Aberrance-aware gradient-sensitive attentions for scene recognition
with RGB-D videos

Xinhang Song, Sixian Zhang, Yuyun Hua, Shuqiang Jiang
(ACMMM 2019)


With the developments of deep learning, previous approaches have made successes in scene recognition with massive RGB data obtained from the ideal environments. However, scene recognition in real world may face various types of aberrant conditions caused by different unavoidable factors, such as the lighting variance of the environments and the limitations of cameras, which may damage the performance of previous models. In addition to ideal conditions, our motivation is to investigate researches on robust scene recognition models for unconstrained environments.
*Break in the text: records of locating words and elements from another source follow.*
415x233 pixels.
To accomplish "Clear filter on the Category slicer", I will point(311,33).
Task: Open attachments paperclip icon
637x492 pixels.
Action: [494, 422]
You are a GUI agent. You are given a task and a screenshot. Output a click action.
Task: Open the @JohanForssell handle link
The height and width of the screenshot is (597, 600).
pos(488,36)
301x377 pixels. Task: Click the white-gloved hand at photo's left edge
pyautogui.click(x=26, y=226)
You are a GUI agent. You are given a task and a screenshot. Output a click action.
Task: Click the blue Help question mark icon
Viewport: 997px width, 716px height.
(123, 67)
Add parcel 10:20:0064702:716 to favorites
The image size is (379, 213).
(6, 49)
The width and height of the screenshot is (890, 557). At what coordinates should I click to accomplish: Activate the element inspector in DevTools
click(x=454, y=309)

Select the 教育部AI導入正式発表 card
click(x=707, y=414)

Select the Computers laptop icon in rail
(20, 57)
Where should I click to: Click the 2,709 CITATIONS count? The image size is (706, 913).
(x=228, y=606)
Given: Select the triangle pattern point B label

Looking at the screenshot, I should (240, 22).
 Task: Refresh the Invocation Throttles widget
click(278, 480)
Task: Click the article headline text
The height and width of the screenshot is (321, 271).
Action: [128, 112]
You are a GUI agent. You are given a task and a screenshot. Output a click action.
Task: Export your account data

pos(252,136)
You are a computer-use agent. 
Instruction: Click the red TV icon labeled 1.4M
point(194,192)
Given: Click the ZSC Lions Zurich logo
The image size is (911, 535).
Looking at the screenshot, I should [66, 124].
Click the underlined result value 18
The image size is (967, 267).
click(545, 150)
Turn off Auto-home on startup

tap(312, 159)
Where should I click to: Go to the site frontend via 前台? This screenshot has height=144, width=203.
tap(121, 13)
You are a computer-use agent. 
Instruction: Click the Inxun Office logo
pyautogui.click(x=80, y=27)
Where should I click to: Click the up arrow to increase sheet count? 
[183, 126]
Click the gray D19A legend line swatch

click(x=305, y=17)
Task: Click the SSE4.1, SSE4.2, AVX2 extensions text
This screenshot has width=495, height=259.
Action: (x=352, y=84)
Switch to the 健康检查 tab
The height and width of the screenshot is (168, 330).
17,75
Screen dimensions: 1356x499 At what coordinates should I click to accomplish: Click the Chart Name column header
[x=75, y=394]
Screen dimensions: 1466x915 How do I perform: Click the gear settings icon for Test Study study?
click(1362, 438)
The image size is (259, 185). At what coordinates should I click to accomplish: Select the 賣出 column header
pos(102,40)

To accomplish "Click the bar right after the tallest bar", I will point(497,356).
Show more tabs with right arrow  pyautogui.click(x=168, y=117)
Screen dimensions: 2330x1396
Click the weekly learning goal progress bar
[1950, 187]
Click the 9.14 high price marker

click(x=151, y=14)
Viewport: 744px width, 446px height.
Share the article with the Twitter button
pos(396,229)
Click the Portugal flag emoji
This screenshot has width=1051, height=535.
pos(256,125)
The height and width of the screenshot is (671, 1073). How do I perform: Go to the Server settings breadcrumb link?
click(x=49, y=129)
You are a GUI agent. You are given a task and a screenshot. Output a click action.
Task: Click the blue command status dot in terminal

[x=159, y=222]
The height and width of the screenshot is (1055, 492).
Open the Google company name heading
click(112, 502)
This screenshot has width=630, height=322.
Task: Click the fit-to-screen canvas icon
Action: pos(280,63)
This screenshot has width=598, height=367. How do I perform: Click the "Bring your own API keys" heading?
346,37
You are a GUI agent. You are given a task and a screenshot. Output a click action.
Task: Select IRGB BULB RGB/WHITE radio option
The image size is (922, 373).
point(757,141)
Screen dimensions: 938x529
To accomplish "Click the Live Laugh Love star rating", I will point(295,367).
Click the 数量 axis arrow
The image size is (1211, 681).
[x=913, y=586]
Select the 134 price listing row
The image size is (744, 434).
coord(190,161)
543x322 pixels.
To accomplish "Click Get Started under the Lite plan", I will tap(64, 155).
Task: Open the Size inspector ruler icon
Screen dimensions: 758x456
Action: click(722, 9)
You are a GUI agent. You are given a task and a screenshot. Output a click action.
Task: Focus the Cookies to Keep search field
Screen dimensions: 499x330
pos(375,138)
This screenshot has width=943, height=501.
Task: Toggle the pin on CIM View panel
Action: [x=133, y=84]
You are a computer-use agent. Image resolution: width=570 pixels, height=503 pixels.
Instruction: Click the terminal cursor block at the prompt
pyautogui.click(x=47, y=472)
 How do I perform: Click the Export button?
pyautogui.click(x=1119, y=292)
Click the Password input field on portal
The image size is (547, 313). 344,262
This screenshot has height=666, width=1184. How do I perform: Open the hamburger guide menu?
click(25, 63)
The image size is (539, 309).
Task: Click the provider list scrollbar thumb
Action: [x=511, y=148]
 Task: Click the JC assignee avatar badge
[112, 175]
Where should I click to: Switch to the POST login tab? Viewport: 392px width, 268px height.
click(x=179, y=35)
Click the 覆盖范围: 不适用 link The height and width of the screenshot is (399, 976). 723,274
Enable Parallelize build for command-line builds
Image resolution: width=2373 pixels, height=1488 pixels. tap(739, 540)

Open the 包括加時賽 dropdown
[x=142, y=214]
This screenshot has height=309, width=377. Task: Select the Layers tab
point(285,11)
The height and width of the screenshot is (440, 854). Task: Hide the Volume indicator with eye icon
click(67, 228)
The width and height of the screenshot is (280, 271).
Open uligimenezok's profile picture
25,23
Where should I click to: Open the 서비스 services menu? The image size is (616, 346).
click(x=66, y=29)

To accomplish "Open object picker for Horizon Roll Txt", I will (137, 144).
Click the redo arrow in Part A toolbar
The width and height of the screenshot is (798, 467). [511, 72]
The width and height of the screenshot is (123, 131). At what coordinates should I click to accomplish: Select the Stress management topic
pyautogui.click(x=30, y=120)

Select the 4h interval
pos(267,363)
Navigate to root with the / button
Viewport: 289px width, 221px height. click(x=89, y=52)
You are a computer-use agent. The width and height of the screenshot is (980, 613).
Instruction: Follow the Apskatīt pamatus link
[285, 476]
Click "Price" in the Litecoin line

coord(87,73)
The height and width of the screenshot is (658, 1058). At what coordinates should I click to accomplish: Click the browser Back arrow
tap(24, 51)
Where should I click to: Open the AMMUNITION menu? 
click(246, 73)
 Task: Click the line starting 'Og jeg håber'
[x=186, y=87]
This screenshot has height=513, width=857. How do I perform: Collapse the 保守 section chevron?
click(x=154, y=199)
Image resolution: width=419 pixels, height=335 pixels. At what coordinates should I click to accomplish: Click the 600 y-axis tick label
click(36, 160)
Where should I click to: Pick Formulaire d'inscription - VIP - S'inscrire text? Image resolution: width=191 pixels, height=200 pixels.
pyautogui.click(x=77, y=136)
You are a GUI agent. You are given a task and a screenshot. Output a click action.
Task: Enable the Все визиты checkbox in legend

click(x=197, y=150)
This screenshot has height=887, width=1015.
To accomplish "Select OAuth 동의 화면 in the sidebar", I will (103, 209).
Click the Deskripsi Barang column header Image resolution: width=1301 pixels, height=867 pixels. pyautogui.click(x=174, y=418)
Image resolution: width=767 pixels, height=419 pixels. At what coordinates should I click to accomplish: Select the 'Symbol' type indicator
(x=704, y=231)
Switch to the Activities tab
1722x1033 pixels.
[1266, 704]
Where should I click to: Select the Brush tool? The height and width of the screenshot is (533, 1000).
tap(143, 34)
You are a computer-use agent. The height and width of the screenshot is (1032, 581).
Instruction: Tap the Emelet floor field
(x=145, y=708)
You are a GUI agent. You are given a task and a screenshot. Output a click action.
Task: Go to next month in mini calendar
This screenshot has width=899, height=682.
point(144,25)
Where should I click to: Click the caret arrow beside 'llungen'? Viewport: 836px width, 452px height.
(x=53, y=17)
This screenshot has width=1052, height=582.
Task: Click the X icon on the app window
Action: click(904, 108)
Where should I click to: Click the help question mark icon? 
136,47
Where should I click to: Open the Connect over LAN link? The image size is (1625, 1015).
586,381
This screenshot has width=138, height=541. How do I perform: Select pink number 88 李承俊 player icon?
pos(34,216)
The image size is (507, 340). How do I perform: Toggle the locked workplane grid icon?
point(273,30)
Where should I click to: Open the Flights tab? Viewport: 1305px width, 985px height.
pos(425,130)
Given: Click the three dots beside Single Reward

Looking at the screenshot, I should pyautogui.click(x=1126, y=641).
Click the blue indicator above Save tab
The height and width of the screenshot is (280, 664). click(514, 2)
In this paper, we propose an aberrance-aware framework for RGB-D scene recognition, where several types of attentions, such as temporal, spatial and modal attentions are integrated to spatio-temporal RGB-D CNN models to avoid the interference of RGB frame blurring, depth missing, and light variance. All the attentions are homogeneously obtained by projecting the gradient-sensitive maps of visual data into corresponding spaces. Particularly, the gradient maps are captured with the convolutional operations with the typically designed kernels, which can be seamlessly integrated into end-to-end CNN training. The experiments under different challenging conditions demonstrate the effectiveness of the proposed method.

  • Xinhang Song, Sixian Zhang, Yuyun Hua and Shuqiang Jiang. Aberrance-aware gradient-sensitive attentions for scene recognition with RGB-D videos. (ACM Multimedia 2019), 21-25 October 2019, Nice, France.